11 Ağustos 2021 - 20:02

12 Eylül 1980… Sıradan bir sonbahar günüydü. 

İzmir Atatürk Lisesi’nde okuduğum için Fethiye’nin en güzel zamanlarında ayrılmak zorundaydık. Sarnıç Mahallesi’nde (eski adı ile Bademlibahçe) Kale Sokak’taki dede evimizde dönüş telaşı var. Yemen gazisi (redif askeri olarak gitmişti) dedem Şekerci Hakkı ve tüm kızları (Mihriye, Hatice, Fatma, Saliha) bir asırdır bu mahallede otururdu. Tek oğlu Marangoz Raif (İrgil) 2 katlı baba evinde yazları geçirir, kışları çocuklarının (Ceyhun, Sedat, Hakkı) okulu nedeniyle İzmir’e dönerdi.

 

Kale Sokak çocukluğumun sokağı. Karşı komşu Havana Teyze eşi kasap Mehmet ağabey, karşı köşede Peynirci Yaşar ağabey, yan komşu Saatçi Behçetler, Düriye abla, Hamdi ağabey, bitişik kapı mavi gözlü pamuk saçlı Naciye Teyze (Şekerci Mustafa ailesi) her biri tarih kitabı gibiydi.

 

Sarnıç ve Yaşar ağabeyin önündeki bahçe oyun alanımızdı. Kurban bayramlarında mahalleli kurbanları bu bahçede keserdi. Sarnıç’tan aşağıya doğru iki sokak uzanır. Beyaz badanalı eski Fethiye evlerini takip ederseniz Çarşı Caddesine ulaşırsınız. Kale Sokağın dik bayırından aşağıya inerken 1957 depreminden kurtulmuş eski Fethiye evlerinin arasından köşedeki bakırcı dükkanın yanından da caddeye kestirme yoldur. 

 

Bakırcının yanı başı Beşkaza Gazetesi’nin ÇaçoronlarınMatbaası… sonra önünde tezgahları ile eski Fethiye esnafına ait sıra sıra dükkanlar… Bu dükkanların ve evlerin kapısında kilit olmazdı. Akşamları tezgahların üstüne bir muşamba örterler, kapıya da ters bir tahta sandalye kondu mu, kapalı demektir. Gece gündüz kilitsiz bu dükkanlara bir Allah’ın kulu el sürmezdi.
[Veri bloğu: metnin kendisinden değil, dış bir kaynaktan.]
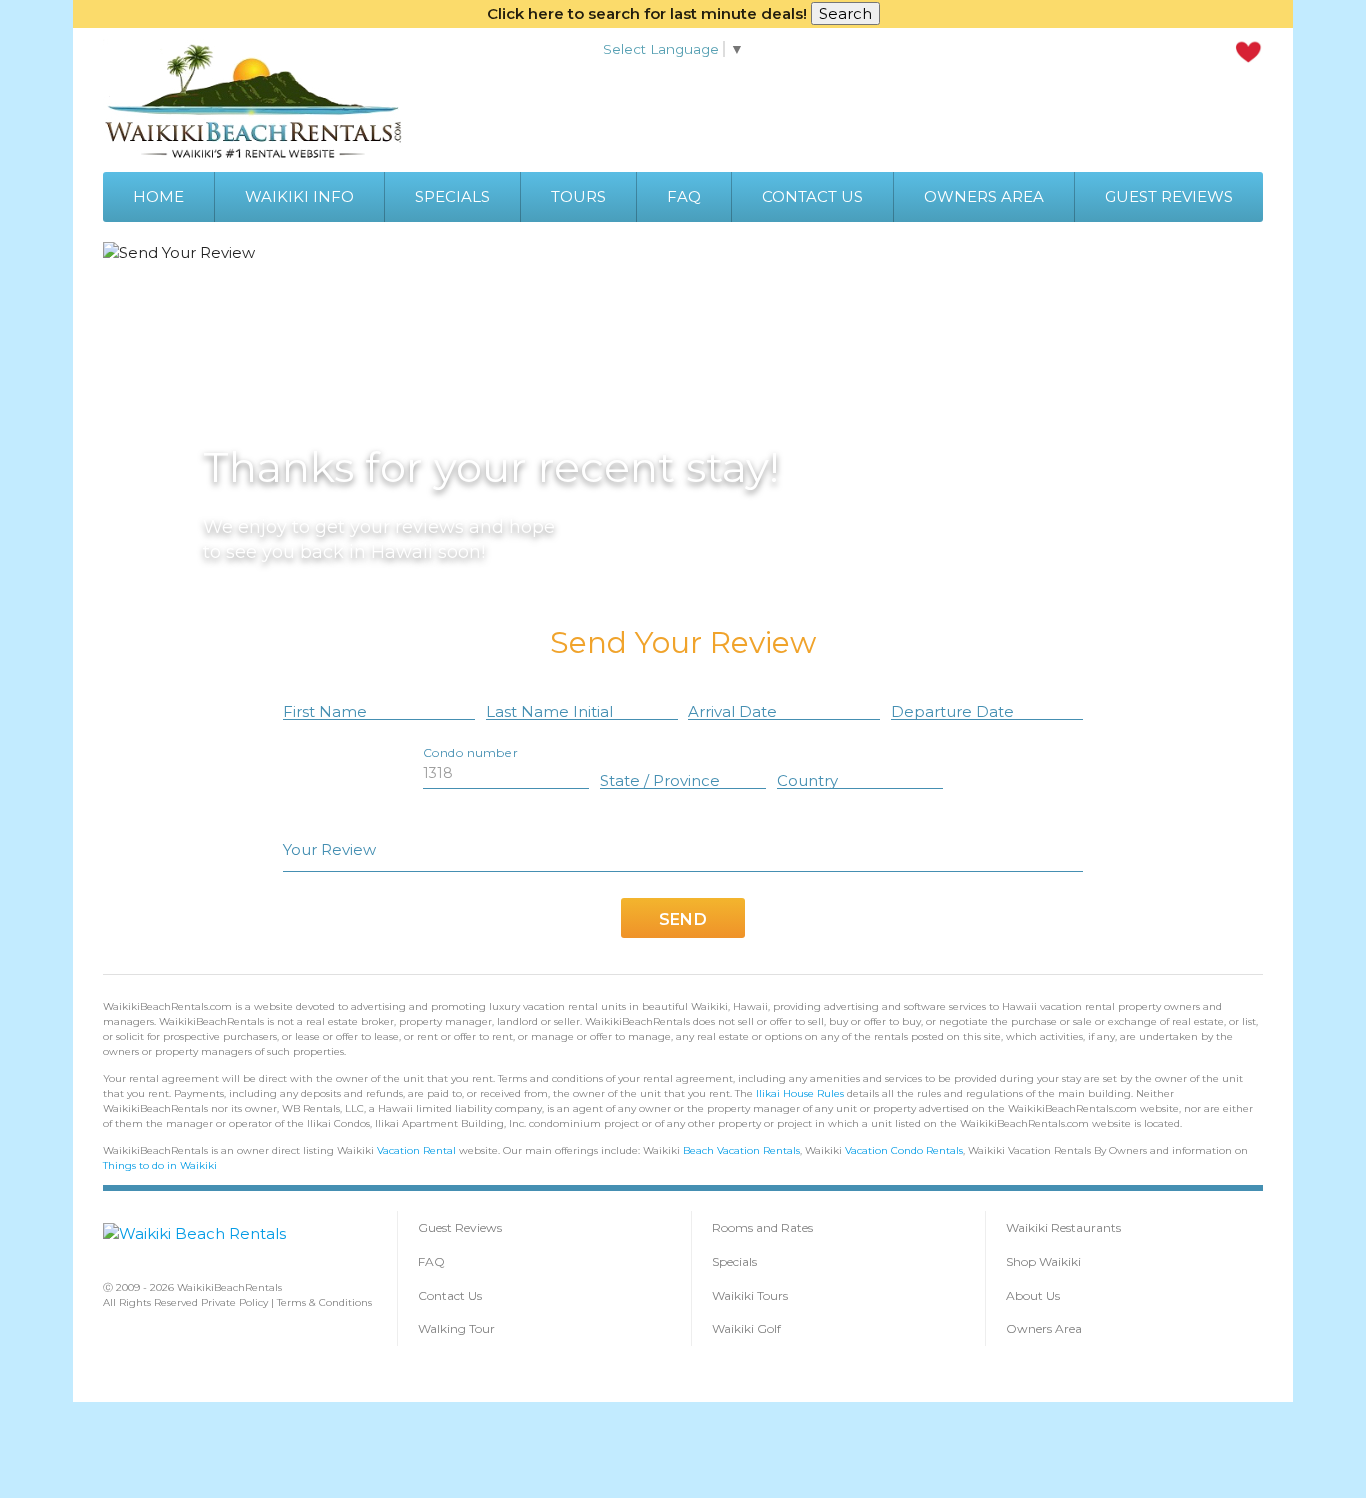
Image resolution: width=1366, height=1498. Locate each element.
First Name (325, 711)
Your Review (329, 849)
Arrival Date (732, 711)
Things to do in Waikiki (160, 1165)
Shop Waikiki (1043, 1261)
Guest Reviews (460, 1227)
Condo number (470, 752)
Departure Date (952, 711)
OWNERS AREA (984, 196)
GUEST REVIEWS (1169, 196)
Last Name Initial (549, 711)
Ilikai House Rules (800, 1093)
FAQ (684, 196)
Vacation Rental (416, 1150)
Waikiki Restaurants (1063, 1227)
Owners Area (1044, 1328)
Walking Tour (456, 1328)
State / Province (660, 780)
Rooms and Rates (762, 1227)
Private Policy (234, 1302)
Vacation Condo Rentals (904, 1150)
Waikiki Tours (750, 1295)
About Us (1033, 1295)
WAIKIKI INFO (299, 196)
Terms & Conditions (324, 1302)
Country (807, 780)
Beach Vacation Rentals (741, 1150)
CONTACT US (812, 196)
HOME (158, 196)
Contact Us (450, 1295)
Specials (734, 1261)
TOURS (578, 196)
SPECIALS (452, 196)
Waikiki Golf (746, 1328)
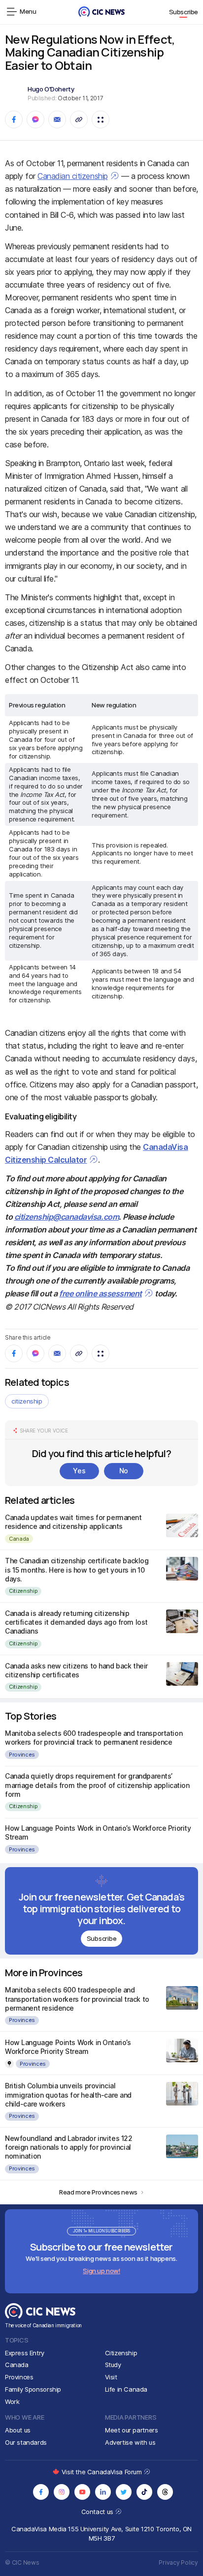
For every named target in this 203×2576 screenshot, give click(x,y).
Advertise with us (130, 2442)
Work (12, 2401)
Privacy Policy (178, 2562)
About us (18, 2430)
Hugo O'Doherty (51, 89)
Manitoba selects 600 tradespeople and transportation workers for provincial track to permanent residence (93, 1737)
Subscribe (184, 12)
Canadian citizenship (72, 176)
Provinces (22, 1754)
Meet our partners (131, 2430)
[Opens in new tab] (41, 2492)
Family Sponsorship (33, 2389)
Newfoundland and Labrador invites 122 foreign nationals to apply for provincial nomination (68, 2147)
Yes (79, 1470)
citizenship (26, 1401)
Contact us (98, 2512)
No (123, 1470)
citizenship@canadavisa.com (66, 1217)
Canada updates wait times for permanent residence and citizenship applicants (73, 1521)
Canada (19, 1538)
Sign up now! (101, 2271)
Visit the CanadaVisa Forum (102, 2472)
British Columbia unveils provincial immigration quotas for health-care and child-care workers (68, 2094)
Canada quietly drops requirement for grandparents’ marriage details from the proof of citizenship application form (97, 1785)
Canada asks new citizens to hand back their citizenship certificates (76, 1670)
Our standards (26, 2442)
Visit (111, 2377)
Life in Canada (126, 2389)
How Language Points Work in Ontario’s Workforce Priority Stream (68, 2046)
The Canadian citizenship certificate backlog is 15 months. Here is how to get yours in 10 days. (77, 1569)
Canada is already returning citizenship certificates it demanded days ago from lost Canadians (76, 1622)
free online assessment (100, 1293)
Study (113, 2365)
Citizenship (23, 1590)
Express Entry (24, 2353)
Yani hırsızlık nedir bilinmezdi.

 

Kale Sokaktan çıkıp Sarnıç’tan yukarı yol kenarında eski Fethiye mezarlığı, arkasında Akıncı İlkokulu, biraz alt köşede babam ve Yusuf Tekin’in yıllarca çalıştığı marangozhane vardı. Marangozhanenin etrafından iki Likya lahit mezarı bizim için oyun alanıydı. Yazları marangozhanede çıraklık yapar, fırsat buldukça bahçeye kaçar, ağaçlardan dut, yemiş (incir) toplar, yerdik. Kaya yolu toprak, yolun başındaki Kale ve Deppoy bahar günlerinde ve yazları bizim için keşfedilecek bir başka oyun alanıydı. O zaman manzaralı yol yoktu ama bu yamaçlara adaçayı, kekik toplamaya çıkardık. 

 

Kaya’ya yayan gitmek en büyük maceramızdı. Kaya’nın eski el yapımı Arnavut taşları ile döşeli yolunu takip ederek, yolun ortasındaki Sarnıç’a ulaştık mı, sevinirdik. Çam ağaçlarının gölgesinde birkaç mezarın bulunduğu Sarnıç yanında mola verirdik. Bu aşamadan sonra Kaya yolu yaz kış çam ağaçlarının gölgesinde kalır. Ormanın sessiz ve dingin gölgeli yolunda yürümek büyük keyifti. 

 

Sonra ver elini Kaya… Kaya ovası yemyeşil. Tek tük birkaç taş ev… karşı yaka ise hınca hınç taş evlerle dolu. Kaya’nın Türk mahallesi Keçiler’de çeşme başında su molasında başlar yıkanırdı. Ardından evlerin arasından köy meydanına giderdik. Kaya hep sessiz sakindi ve kendine ait büyülü bir aura vardı. İnsan boyunda dev papatyalar, mısır incirleri, kaya incirleri, dut ağaçları, binbir türlü çiçekle bezeli ovada, Kaya evleri arasında gezer, oynar sonra yorgun argın tekrar Fethiye’ye dönmek üzere yola koyulurduk. 

 

Dopdolu ve güzel bir yaz sonuydu. Yaz boyunca Fethiye’nin, Kaya’nın, Kale Sokağının, Boncuklu, Katrancı Koyu’nun, limanda denizin tadını iyice çıkarmıştık. Güzel günlerin sonu yine gelmişti. Her zamanki gibi, arabamızı köy tarhanasından kekik suyuna kadar kışlık erzakla doldurup İzmir’e dönme hazırlığı yaptık. 

 

12 Eylül 1980 sabahı kalktık. Darbe olmuş ama haberimiz yok. Yola çıkacağız ama sokakta tuhaf bir sessizlik, kentte sakin bir hava var. Tam yola çıkarken komşular babamı uyardı;

-Raif usta nereye gidiyorsun? Askeri darbe oldu. Sokağa çıkma yasağı var, dediler.

Babam;

-Arkadaş okullar açılacak, hazırlığımızı yaptık, biz ne olursa olsun yola çıkacağız. Hayırlısı, dedi.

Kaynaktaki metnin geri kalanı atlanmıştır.